§ **GOAL OF THE EXERCISE**: Reproduce every one of the following records verbatim, preserving each line as it appears.

--- RAW RECORDS ---

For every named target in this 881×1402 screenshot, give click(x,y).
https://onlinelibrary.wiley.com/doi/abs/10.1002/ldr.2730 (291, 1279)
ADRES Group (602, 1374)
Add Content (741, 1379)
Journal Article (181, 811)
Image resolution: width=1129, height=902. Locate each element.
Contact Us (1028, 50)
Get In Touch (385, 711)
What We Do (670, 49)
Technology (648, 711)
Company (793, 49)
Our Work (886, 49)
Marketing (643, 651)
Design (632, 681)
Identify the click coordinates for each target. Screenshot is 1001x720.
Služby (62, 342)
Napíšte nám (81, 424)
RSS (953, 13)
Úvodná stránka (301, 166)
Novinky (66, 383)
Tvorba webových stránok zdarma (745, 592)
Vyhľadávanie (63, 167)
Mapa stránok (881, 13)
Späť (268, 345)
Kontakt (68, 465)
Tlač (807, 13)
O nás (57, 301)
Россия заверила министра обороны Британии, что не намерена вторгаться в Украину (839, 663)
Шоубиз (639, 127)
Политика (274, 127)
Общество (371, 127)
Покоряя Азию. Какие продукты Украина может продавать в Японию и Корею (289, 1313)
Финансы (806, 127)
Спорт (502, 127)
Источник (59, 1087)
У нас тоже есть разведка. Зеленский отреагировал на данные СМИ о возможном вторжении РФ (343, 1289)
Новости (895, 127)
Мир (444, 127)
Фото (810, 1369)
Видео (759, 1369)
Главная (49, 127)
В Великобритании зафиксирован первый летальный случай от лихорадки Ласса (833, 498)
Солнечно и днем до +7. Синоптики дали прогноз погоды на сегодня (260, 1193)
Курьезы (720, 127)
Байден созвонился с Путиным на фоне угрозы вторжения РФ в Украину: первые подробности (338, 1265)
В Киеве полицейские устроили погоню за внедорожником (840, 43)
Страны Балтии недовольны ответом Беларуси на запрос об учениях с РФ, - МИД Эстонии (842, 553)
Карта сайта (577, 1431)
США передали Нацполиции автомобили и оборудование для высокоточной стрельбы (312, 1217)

---

§ **REPLY**:
For every named target in this 881×1402 screenshot, give click(x,y).
https://onlinelibrary.wiley.com/doi/abs/10.1002/ldr.2730 (291, 1279)
ADRES Group (602, 1374)
Add Content (741, 1379)
Journal Article (181, 811)
Image resolution: width=1129, height=902. Locate each element.
Contact Us (1028, 50)
Get In Touch (385, 711)
What We Do (670, 49)
Technology (648, 711)
Company (793, 49)
Our Work (886, 49)
Marketing (643, 651)
Design (632, 681)
Identify the click coordinates for each target. Screenshot is 1001x720.
Služby (62, 342)
Napíšte nám (81, 424)
RSS (953, 13)
Úvodná stránka (301, 166)
Novinky (66, 383)
Tvorba webových stránok zdarma (745, 592)
Vyhľadávanie (63, 167)
Mapa stránok (881, 13)
Späť (268, 345)
Kontakt (68, 465)
Tlač (807, 13)
O nás (57, 301)
Россия заверила министра обороны Британии, что не намерена вторгаться в Украину (839, 663)
Шоубиз (639, 127)
Политика (274, 127)
Общество (371, 127)
Покоряя Азию. Какие продукты Украина может продавать в Японию и Корею (289, 1313)
Финансы (806, 127)
Спорт (502, 127)
Источник (59, 1087)
У нас тоже есть разведка. Зеленский отреагировал на данные СМИ о возможном вторжении РФ (343, 1289)
Новости (895, 127)
Мир (444, 127)
Фото (810, 1369)
Видео (759, 1369)
Главная (49, 127)
В Великобритании зафиксирован первый летальный случай от лихорадки Ласса (833, 498)
Солнечно и днем до +7. Синоптики дали прогноз погоды на сегодня (260, 1193)
Курьезы (720, 127)
Байден созвонился с Путиным на фоне угрозы вторжения РФ в Украину: первые подробности (338, 1265)
В Киеве полицейские устроили погоню за внедорожником (840, 43)
Страны Балтии недовольны ответом Беларуси на запрос об учениях с РФ, - МИД Эстонии (842, 553)
Карта сайта (577, 1431)
США передали Нацполиции автомобили и оборудование для высокоточной стрельбы (312, 1217)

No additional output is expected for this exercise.